Consequently, the conditions of Rule 53(c)(1) are satisfied.


          Under Rule 53(c)(2) National Grid must demonstrate that the proposed
use of financing proceeds to invest in FUCOs "will not have an adverse impact on
any utility subsidiary of the registered holding company, or its customers, or
on the ability of state commissions to protect such subsidiary or customers."
The Commission should conclude that the customers of National Grid's U.S. public
utility subsidiary companies will not be adversely impacted by the proposed FUCO
investment based on the following:


                                       34




          (a) All of National Grid's investments in FUCOs will be segregated
from the utility subsidiaries. None of the utility subsidiaries will provide
financing for, extend credit to, or sell or pledge its assets directly or
indirectly to any FUCO in which National Grid owns any interest. National Grid
further commits not to seek recovery in retail rates for any failed investment
in, or inadequate returns from, a FUCO investment.
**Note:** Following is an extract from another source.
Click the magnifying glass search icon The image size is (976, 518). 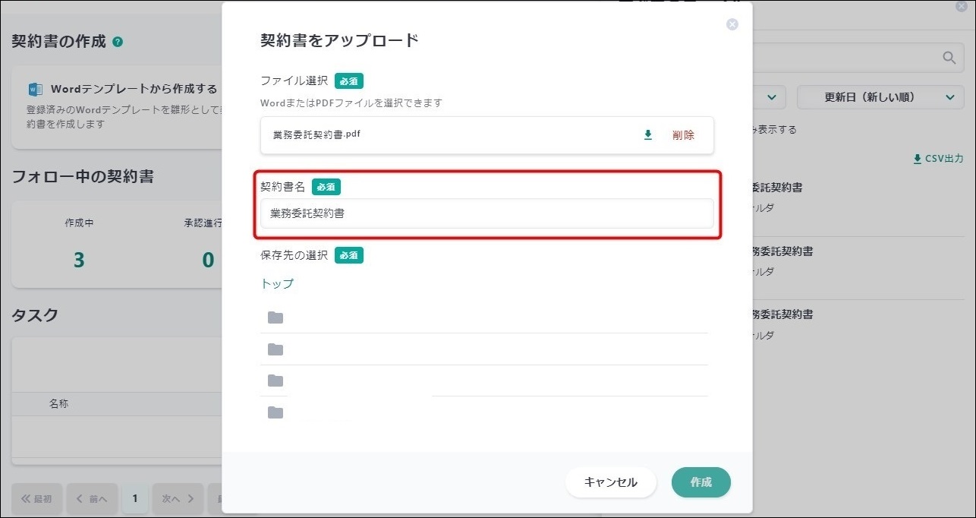tap(949, 58)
          (b) Investments in FUCOs will not have any negative impact on the
ability of the utility subsidiaries to fund operations and growth. The utility
subsidiaries will continue to have financial facilities in place or access to
National Grid financing facilities that will adequately support their
operations.

          (c) National Grid will comply with the requirements of Rule 53(a)(3)
regarding the limitation on the use of the utility subsidiaries' employees in
connection with providing services to FUCOs. National Grid's FUCOs have
experienced and extensive staff resources. Management and support for FUCO
operations will be largely performed by National Grid Holdings One plc and its
subsidiary companies, and by outside consultants (e.g., engineers, investment
advisors, accountants and attorneys) engaged for projects as necessary. National
Grid also will comply with Rule 53(a)(4) regarding the provision of EWG and FUCO
related information to every federal, state and local regulator having
jurisdiction over the retail rates, as applicable, of the utility subsidiaries.
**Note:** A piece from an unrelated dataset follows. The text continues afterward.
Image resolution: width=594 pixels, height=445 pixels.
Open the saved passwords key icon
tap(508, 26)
          (d) In connection with the increased FUCO investment level authorized
in the January 2002 Order, the Commission obtained statements from the state
commissions to support its determination under Rule 53(c). In particular, the
NYPSC, RIPUC, MDTE, Connecticut Department of Public Utility Control, and the
VPSB assured the Commission that they have sufficient authority and resources to
protect their ratepayers from any adverse impacts arising out of National Grid's
proposed increased level of investment. The NHPUC provided assurance, but noted
National Grid's representations that it does not intend to invest in EWGs.
Consequently, the Commission reserved jurisdiction over the issuance and sale of
securities for the purposes of financing investments in EWGs, pending completion
of the record. As noted previously, National Grid has no EWG investments and
does not seek EWG investment authorization in this Application. National Grid
requests that the Commission continue to reserve jurisdiction


                                       35




over the issuance and sale of securities for the purposes of financing
investments in EWGs pending completion of the record.

          National Grid no longer has operations in Connecticut and is not
subject to the jurisdiction of the Connecticut Department of Public Utility
Control. If the Commission deems that new certifications are required, it should
solicit the NYPSC, RIPUC, MDTE, VPSB and the NHPUC.
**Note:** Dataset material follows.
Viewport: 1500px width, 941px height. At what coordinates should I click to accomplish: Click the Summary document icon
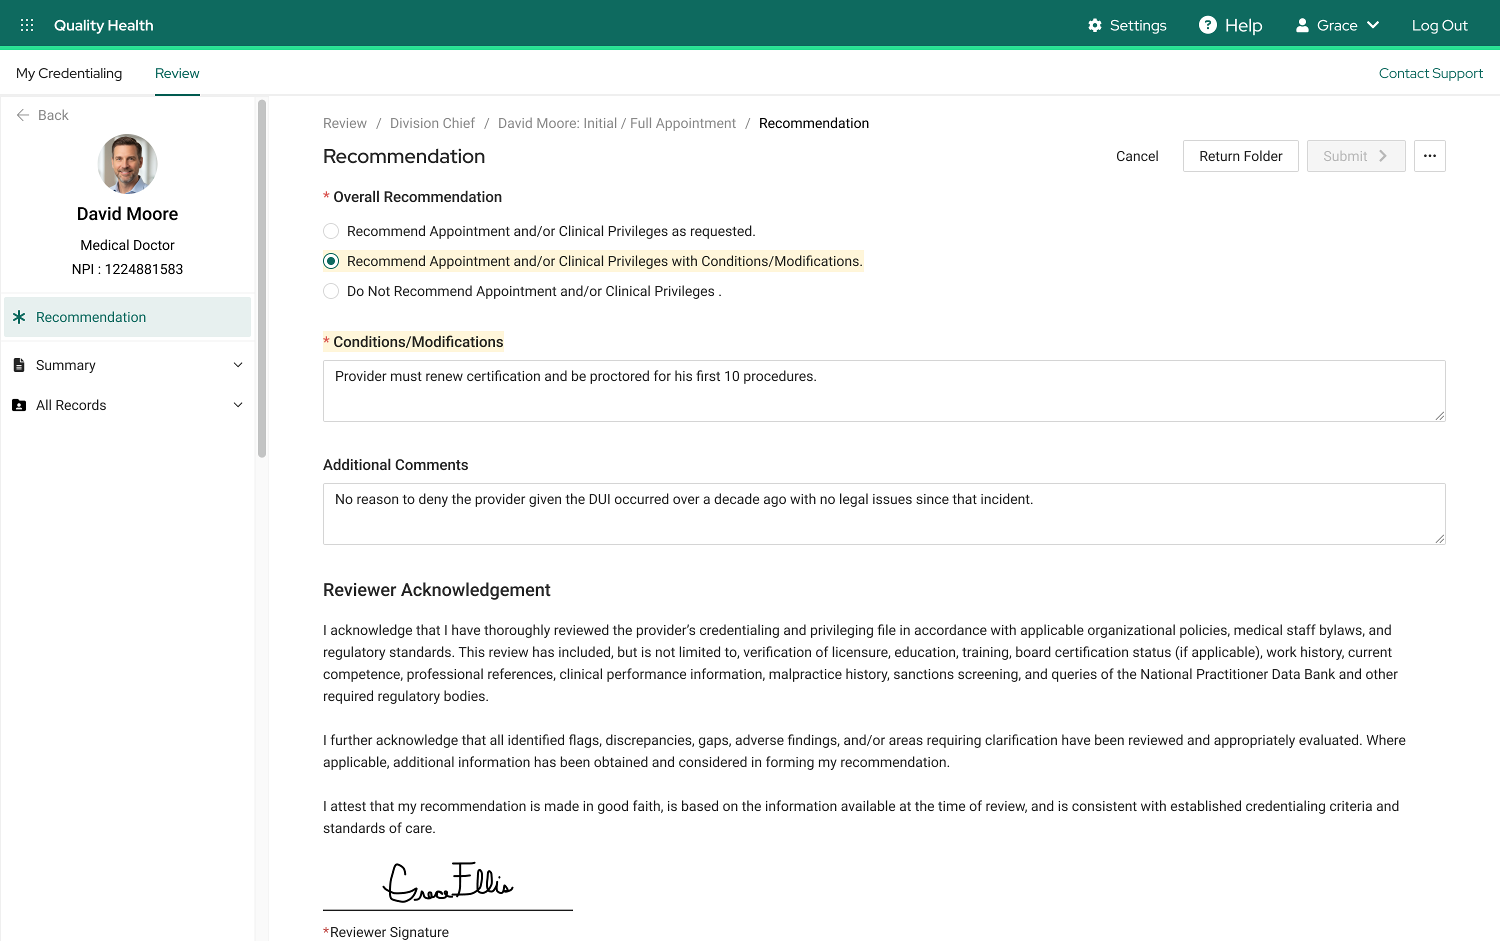tap(19, 365)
          (e) In addition, National Grid will provide the information required
by Form 20-F to permit the Commission to monitor the effect of National Grid's
FUCO investments on National Grid's financial condition.

          Consequently, the conditions of Rule 53(c)(2) are satisfied.

Item 2.  Fees, Commissions and Expenses

          National Grid expects to pay or incur approximately $_*__ million in
aggregate fees, commissions and expenses, directly or indirectly, in connection
with the Merger. The estimated fees, commissions and expenses are set forth
below by category.

                  Category of Fee or Expense                        $ millions

          Financial advisors

          Legal advisors

          Other advisors and consultants

          Accountants

          Miscellaneous costs

          Total (*) To be provided by amendment.

Item 3.  Applicable Statutory Provisions

          The proposed transactions are subject to Sections 6(a) and 7 of the
Act and Rule 53 thereunder.


                                       36




Item 4.  Regulatory Approvals

     A.   State and Federal Regulation

          Other than the financing approval required from this Commission, the
Merger and the financing transactions proposed herein do not require the
approval of any federal or state regulatory body.

     B.   European Regulation

          Under the U.K. Fair Trading Act 1973, the Secretary of State for Trade
and Industry must decide whether to refer the Merger or any matter arising
therefrom or related thereto to the U.K. Competition Commission. This is the
only European regulatory action required before the Merger may be completed.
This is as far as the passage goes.